Deep Learning, Machine Learning and Artificial Intelligence are like a set of Russian dolls nested within each other, beginning with the smallest and working out. DL is a subset of ML, and ML is a subset of AI, which is an umbrella for these subfields. In other words, all ML is AI, but not all AI is ML.”

Machine learning (ML): In 1959, Arthur Samuel, one of the pioneers of machine learning, defined machine learning as a “field of study that gives computers the ability to learn without being explicitly programmed.”

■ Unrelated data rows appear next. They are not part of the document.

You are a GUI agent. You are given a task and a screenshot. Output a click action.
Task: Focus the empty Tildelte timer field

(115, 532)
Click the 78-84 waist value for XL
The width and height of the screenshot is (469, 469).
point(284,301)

Machine-learning programs adjust themselves in response to the data they’re exposed to. It lets us tackle problems that are too complex for humans to solve through algorithm. It uses methods from neural networks, statistics, operations research and physics to find hidden insights in data without explicitly being programmed for where to look or what to conclude.

Machine Learning — Real life Application

Let’s look at an example of using ML to identify who enters your house. For instance, we might want to know who is entering our house. That’s the outcome we want. Once we know that, we have clarity about what we want to use AI for. Then, we find out whether we have data that correlates with what we want to predict. In this case, we might want images of people entering our house. To gather that data, we will install a camera at the door to take a picture of anyone on the stoop. We want to predict the identity of the person at the door. The data that correlates with those predictions are the images taken by the camera. Finally, machine-learning algorithms will learn correlations and by providing them outputs (names) and the inputs (pixels in the image), they will find the rules that correlate the pixels representing a certain face with a certain name. That will be able to say: “Those pixels look like Ana.”

Deep learning: Deep learning is a type of machine learning that can process a wider range of data resources, requires less data preprocessing by humans, and can often produce more accurate results than traditional machine-learning approaches.

In deep learning, interconnected layers of software-based calculators known as “neurons” form a neural network.

The network can ingest vast amounts of input data and process them through multiple layers that learn increasingly complex features of the data at each layer.

The network can then decide about the data, learn if its determination is correct, and use what it has learned to make determinations about new data. For example, once it learns what an object looks like, it can recognize the object in a new image. DL uses huge neural networks with many layers of processing units, taking advantage of advances in computing power and improved training techniques to learn complex patterns in large amounts of data. Common applications include image and speech recognition.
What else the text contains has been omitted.